Acting President of the Dominican Republic
- In office 28 December 1963 – 25 April 1965
- Vice President: Vacant
- Preceded by: Emilio de los Santos (acting)
- Succeeded by: José Rafael Molina Ureña (acting)

Personal details
- Born: 9 June 1923 Santiago de los Caballeros, Dominican Republic
- Died: 22 July 2006 (aged 83) Santo Domingo, Dominican Republic
- Spouse: Clara Tejera Álvarez

= Donald Reid Cabral =

Dominican politician and lawyer (1923–2006)

Joseph Donald Reid Cabral (June 9, 1923 – July 22, 2006) was a Dominican politician and lawyer. Reid became president during the "triumvirate" from December 28, 1963 to April 25, 1965.

== Biography ==
Donald Reid Cabral was born in Santiago de los Caballeros, Dominican Republic. He was the son of William Reid, a Scottish immigrant from Perthshire who worked as a banker in Santo Domingo. His mother, Auristela Cabral Bermúdez, had come from a politically affluent family, and was a descendant of three ex-presidents of the Dominican Republic (Buenaventura Báez, José María Cabral and Marcos Antonio Cabral). Reid Cabral enrolled in the Universidad Autónoma de Santo Domingo where he studied Law.

Reid was married to Clara Tejera Álvarez, who served as first lady during his presidency.

==Politics==
Donald Reid Cabral first served as an ambassador to the United Nations and Israel.

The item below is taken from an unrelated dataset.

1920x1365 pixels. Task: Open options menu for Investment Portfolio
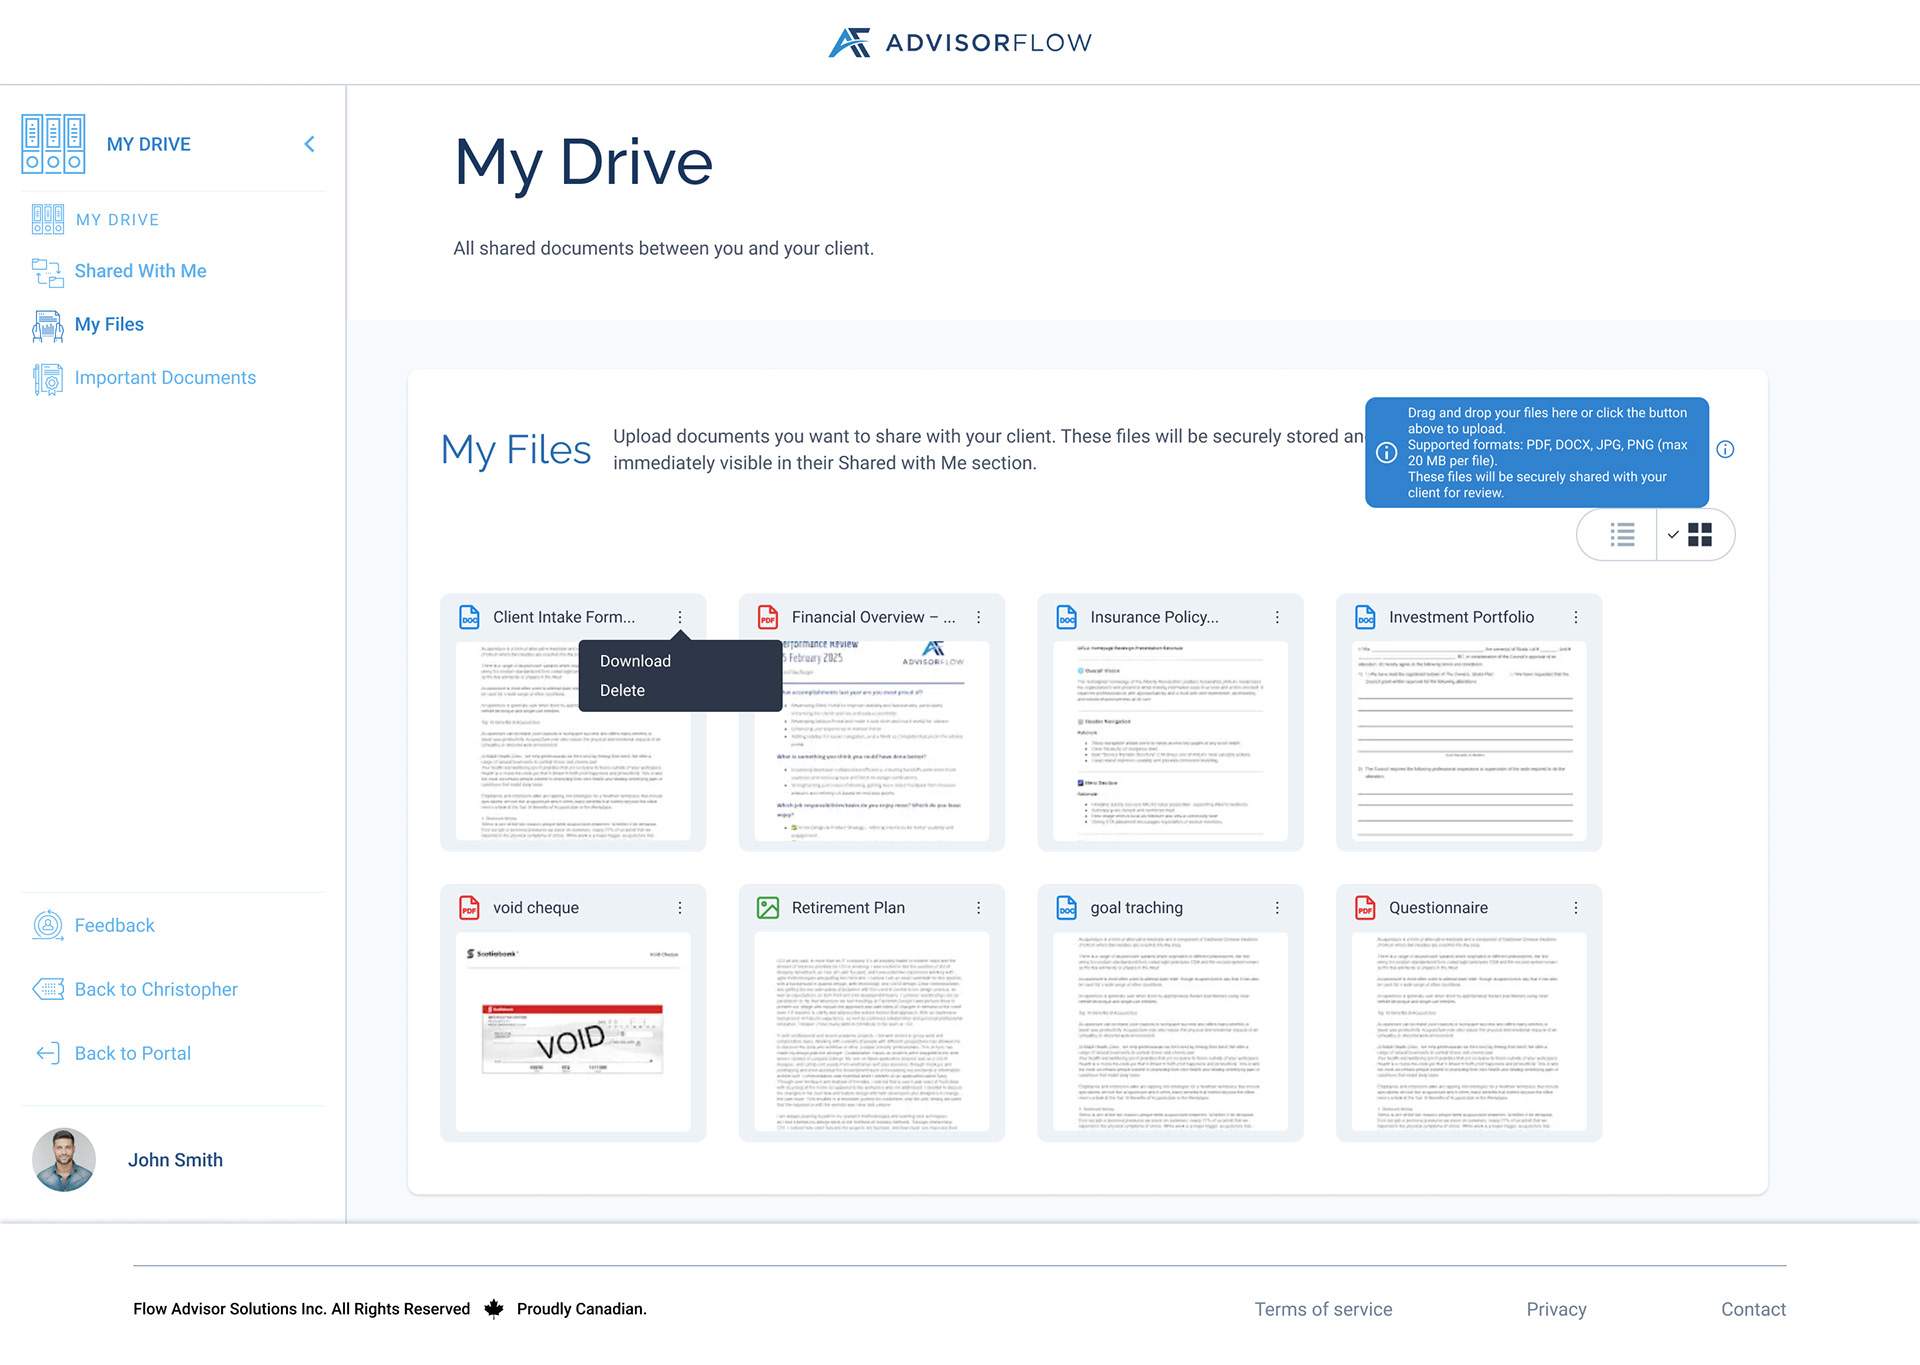coord(1577,617)
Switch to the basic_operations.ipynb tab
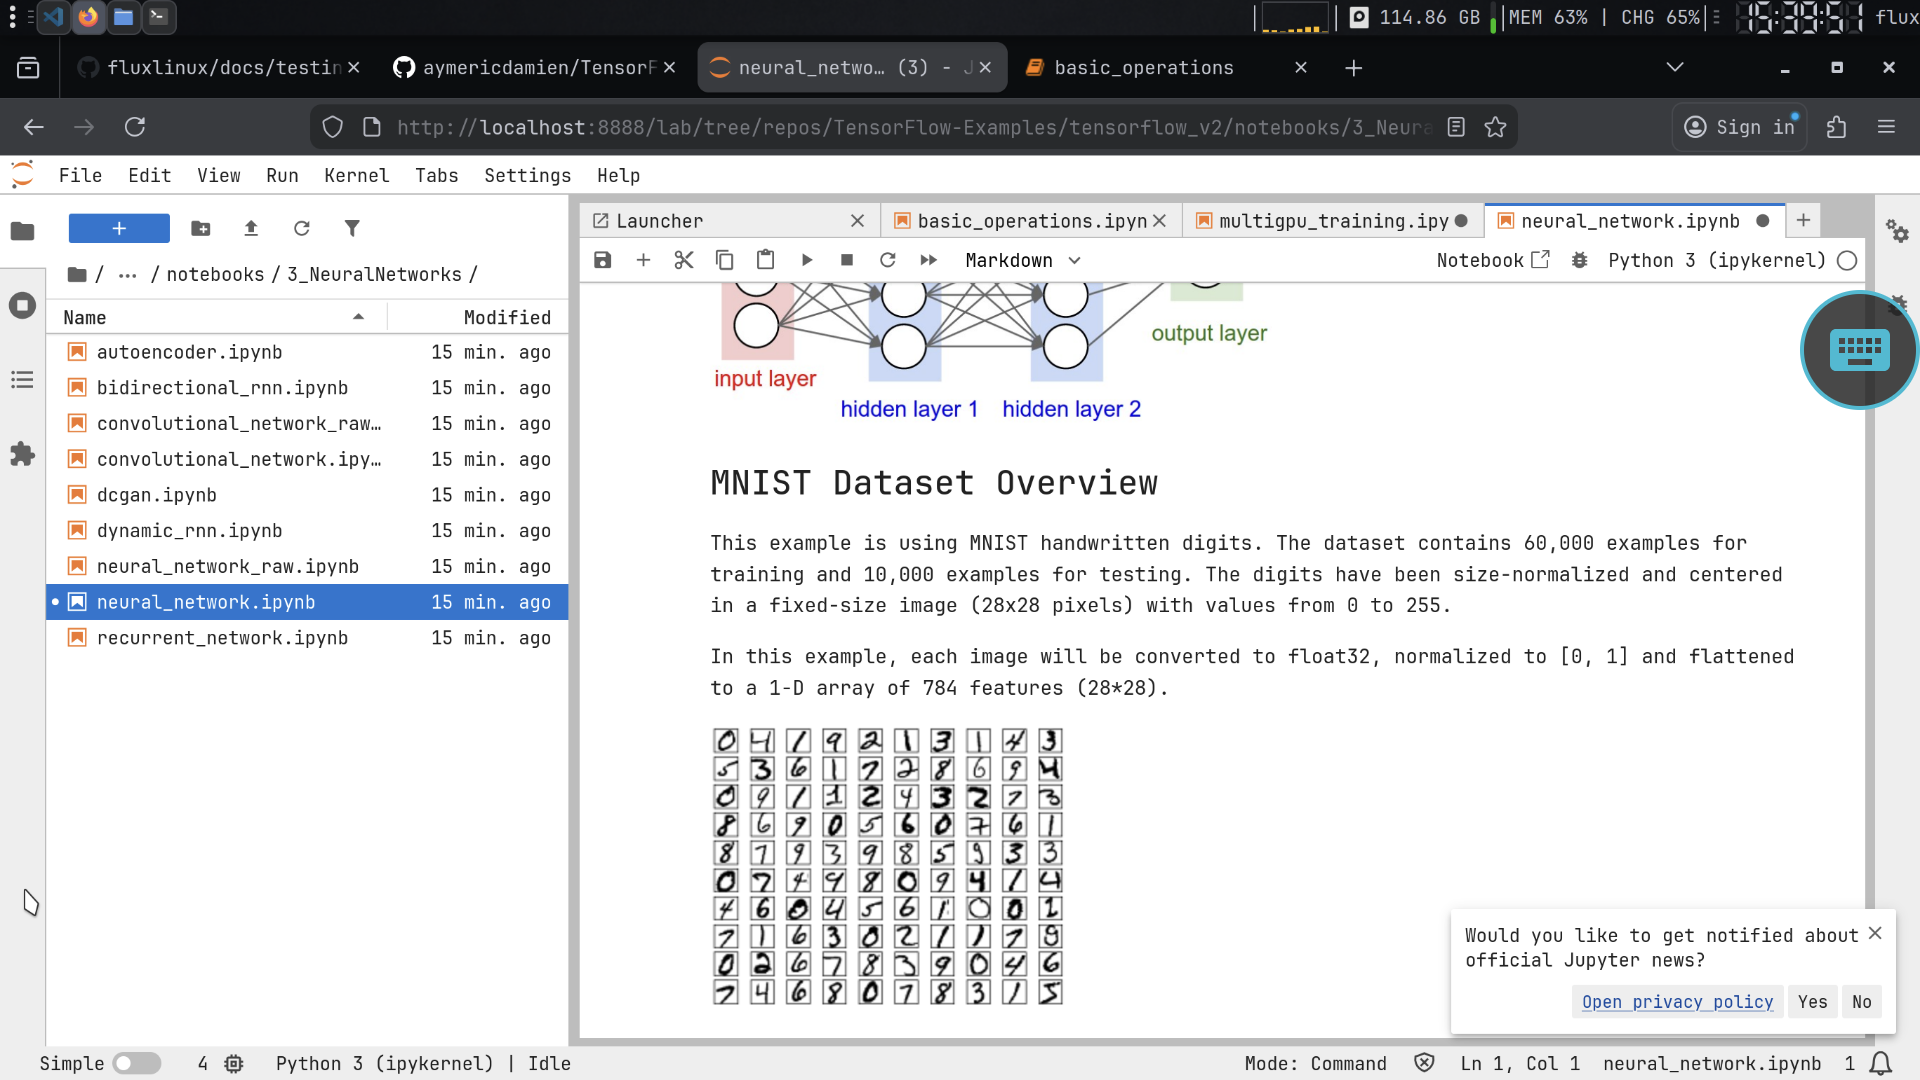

He was part of the Council of State that formed in 1962 and 1963, after the overthrow of the regime of Rafael Leónidas Trujillo.

Reid also chaired the triumvirate which ruled the Dominican Republic following the overthrow of the constitutional government of Juan Bosch (1963–1965), and in that capacity he was the Secretary of Foreign Affairs and the Ministry of the Armed Forces. In 1965 a pro-Juan Bosch uprising occurred, which would ultimately lead to his overthrow, although the US tried to end it in the Operation Power Pack.

From 1986 to 1988 he acted as the nation's foreign minister. In the last stage of his life was closely linked to the Social Christian Reformist Party (PRSC), founded by Joaquín Balaguer.

== Business ==
In 1947, Donald Reid Cabral founded, along with Rogelio Pellerano, Reid & Pellerano Co., later Grupo ReidCo, a major automotive distributor in Dominican Republic.